◆ EXPLORE THE MATERIAL ◆
a) From the article on weight bias, return the part that opens with the words containing "THE STIGMATISED PATIENT" and closes with "contribute to obesity.", copied exactly.
b) Recast the paragraph of the weight bias article that begins "Of those interventions that have targeted weight" as a bulleted list, keeping its main facts.

EXCERPTED PASSAGE section start

Weight bias has been described as the last acceptable form of prejudice. When translated to the consultation room it becomes a health threat in itself, risking inequality of care and hindering the intervention and adherence efforts of both physicians and patients.
In the 2015 BMJ article entitled ‘Why there’s no point telling me to lose weight’, a patient criticises GPs’ preoccupation with body weight over concurrent health issues in consultations. The author asserts, ‘my GP … sees me as a fat person first and an individual second’.1 Indeed, studies have proven weight bias, both implicit and enacted, to be rife in healthcare settings. To optimise patient care, it is important to understand the barriers to quality health care posed by implicit physician attitudes and to look towards solutions.
THE STIGMATISED PATIENT
Studies show that patients with higher BMIs are less respected than patients with a healthy weight, and physicians report seeing patients who are obese as less compliant and self-disciplined, their desire to intervene declining as patient BMI increases.2,3 This attitude arguably stems from perceptions of the controllability of obesity; the problematic view of patients who are obese as ‘architects of their own health’ informs a reluctance to encourage lifestyle change, despite stigmatisation itself having been shown to reinforce lifestyle behaviours that contribute to obesity.
GPs are less likely to engage in patient-centred communication and build rapport with patients who are obese, whom they believe will show poor adherence, and consultation time may be allocated differently, with less time spent educating patients about their health.4,5 Physicians may also over-attribute patients’ medical problems to obesity; appropriate referrals therefore may not be made and treatments other than weight loss are not explored.
Stigma, being a form of social rejection, can cause depression, anxiety, and lowered self-esteem. Further, patients who feel stigmatised can develop anxieties over seeking health care and therefore delay or avoid it entirely. The psychological stress of experienced stigmatisation can itself contribute to the pathophysiology of overweight, for example, stress-induced changes to endocrine function result in increased cortisol, fatty acids, blood sugar, and LDL levels. Patients who feel stigmatised are likely to discount feedback, and studies show that those who experience more obesity stigma place a lower value on health.6 Hence, enacted weight bias can directly preclude the success of health interventions for patients who are obese and overweight.
So what can primary care practitioners do? It is our responsibility to identify and challenge our own biases and ensure they do not affect our clinical practice. Harvard’s ‘Project Implicit’ Association Test is a quick and easy tool to elucidate implicit biases.7 Previous studies concerned with reducing bias have successfully trialled perspective-taking exercises, acceptance and commitment therapy, and other exercises that promote positive mental attitude and emotion, which were linked to prosocial behaviours and reduced prejudice.8–10
Obesity stigma specifically, however, has proven particularly resistant to interventions versus other types of prejudice. Furthermore, primary care practitioners have little time to commit to intensive and prolonged participatory training courses.
Of those interventions that have targeted weight and obesity bias specifically, the most successful have been educative. A 2010 study in which healthcare students received tutorials on the causes of obesity found that improving the participants’ understanding of genetic and environmental influences in particular led to a reduction in implicit ‘anti-fat’ attitudes.11 Similarly, a 2013 trial in which brief anti-stigma films were shown to trainee doctors was found to significantly reduce explicit attitudes and beliefs towards people who are obese.12 Perhaps, therefore, a greater effort to include brief educative interventions in medical school and trainee curricula should be made.
TAKING RESPONSIBILITY
Ultimately, stigma and enacted bias affect clinical conduct and are counterproductive to encouraging positive behaviour change. If present, implicit cognitive biases must not affect practitioner behaviour to ensure equal and effective consultation practice, to protect patient safety, and to maximise the success of behaviour change interventions. We as a community dedicated to curative and preventive measures should be diligent in finding ways to lessen the phenomenon of weight bias.
Addressing a patient’s primary presenting complaint should be first priority in the consultation; never assume that a patient needs weight loss advice, or that they want to lose weight. Patient–clinician rapport is consequently improved. To directly combat bias, incorporating bias awareness exercises into medical training, including the pre-clinical curricula, will help health practitioners to identify and curb their own implicit biases.

EXCERPTED PASSAGE section end
EXTRACTED RECORDS section start

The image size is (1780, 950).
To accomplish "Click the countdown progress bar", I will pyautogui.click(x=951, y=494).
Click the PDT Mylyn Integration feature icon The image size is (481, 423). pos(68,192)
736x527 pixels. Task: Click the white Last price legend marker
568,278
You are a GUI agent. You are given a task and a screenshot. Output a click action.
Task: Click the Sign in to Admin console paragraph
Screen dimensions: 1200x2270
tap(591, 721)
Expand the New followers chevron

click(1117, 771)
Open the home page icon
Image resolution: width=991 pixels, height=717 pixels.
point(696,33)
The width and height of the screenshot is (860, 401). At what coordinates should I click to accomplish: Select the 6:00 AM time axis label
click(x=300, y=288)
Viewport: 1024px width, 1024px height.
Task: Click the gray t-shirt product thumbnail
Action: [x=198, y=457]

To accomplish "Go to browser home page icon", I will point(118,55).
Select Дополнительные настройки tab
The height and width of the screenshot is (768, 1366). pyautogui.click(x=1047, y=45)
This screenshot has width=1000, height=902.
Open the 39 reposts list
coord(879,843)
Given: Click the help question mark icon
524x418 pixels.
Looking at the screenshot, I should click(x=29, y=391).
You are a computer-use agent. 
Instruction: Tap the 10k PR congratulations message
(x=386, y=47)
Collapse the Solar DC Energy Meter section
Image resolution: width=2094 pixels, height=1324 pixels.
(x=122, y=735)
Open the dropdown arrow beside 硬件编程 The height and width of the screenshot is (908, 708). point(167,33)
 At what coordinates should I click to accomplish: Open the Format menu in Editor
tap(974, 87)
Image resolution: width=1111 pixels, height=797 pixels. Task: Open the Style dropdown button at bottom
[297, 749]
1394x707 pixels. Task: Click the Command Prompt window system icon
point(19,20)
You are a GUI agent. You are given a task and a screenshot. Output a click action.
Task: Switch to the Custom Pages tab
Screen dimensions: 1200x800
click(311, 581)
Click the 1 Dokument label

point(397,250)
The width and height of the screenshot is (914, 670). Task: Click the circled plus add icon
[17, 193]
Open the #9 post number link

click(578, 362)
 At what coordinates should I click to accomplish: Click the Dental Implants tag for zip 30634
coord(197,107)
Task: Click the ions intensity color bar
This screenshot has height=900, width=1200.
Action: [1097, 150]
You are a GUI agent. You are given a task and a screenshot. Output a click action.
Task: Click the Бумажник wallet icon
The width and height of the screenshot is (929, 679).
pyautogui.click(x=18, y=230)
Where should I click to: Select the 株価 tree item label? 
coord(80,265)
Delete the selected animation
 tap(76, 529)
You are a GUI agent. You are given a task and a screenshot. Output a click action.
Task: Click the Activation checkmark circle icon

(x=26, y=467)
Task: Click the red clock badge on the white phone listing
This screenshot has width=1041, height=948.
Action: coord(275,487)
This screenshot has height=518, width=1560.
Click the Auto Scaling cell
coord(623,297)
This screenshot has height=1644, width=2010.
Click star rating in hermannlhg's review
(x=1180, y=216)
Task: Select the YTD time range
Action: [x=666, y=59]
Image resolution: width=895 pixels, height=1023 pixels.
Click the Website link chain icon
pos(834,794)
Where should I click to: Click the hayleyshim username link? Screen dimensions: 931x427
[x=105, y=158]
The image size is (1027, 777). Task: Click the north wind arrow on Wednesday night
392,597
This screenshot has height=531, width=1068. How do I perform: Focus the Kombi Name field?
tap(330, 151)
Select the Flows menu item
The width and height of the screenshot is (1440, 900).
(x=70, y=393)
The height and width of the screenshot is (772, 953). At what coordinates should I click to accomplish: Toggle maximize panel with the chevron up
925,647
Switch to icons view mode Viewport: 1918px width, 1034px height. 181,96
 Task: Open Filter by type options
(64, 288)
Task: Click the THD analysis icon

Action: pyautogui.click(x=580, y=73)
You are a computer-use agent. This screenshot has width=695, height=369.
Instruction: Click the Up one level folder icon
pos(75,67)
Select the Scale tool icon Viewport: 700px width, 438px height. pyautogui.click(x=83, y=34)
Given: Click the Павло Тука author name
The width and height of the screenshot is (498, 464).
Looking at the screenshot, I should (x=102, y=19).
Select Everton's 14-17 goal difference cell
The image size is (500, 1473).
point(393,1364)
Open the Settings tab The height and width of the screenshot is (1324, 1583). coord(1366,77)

EXTRACTED RECORDS section end

◆ ANSWERS FOR EACH ITEM ◆
a)
THE STIGMATISED PATIENT
Studies show that patients with higher BMIs are less respected than patients with a healthy weight, and physicians report seeing patients who are obese as less compliant and self-disciplined, their desire to intervene declining as patient BMI increases.2,3 This attitude arguably stems from perceptions of the controllability of obesity; the problematic view of patients who are obese as ‘architects of their own health’ informs a reluctance to encourage lifestyle change, despite stigmatisation itself having been shown to reinforce lifestyle behaviours that contribute to obesity.

b)
- Among interventions aimed specifically at weight and obesity bias, educative ones have been the most successful.
- In a 2010 study, healthcare students received tutorials on the causes of obesity. A better understanding of genetic and environmental influences in particular reduced their implicit "anti-fat" attitudes.
- In a 2013 trial, brief anti-stigma films shown to trainee doctors significantly reduced explicit attitudes and beliefs toward people who are obese.
- Medical school and trainee curricula should therefore perhaps include more brief educative interventions.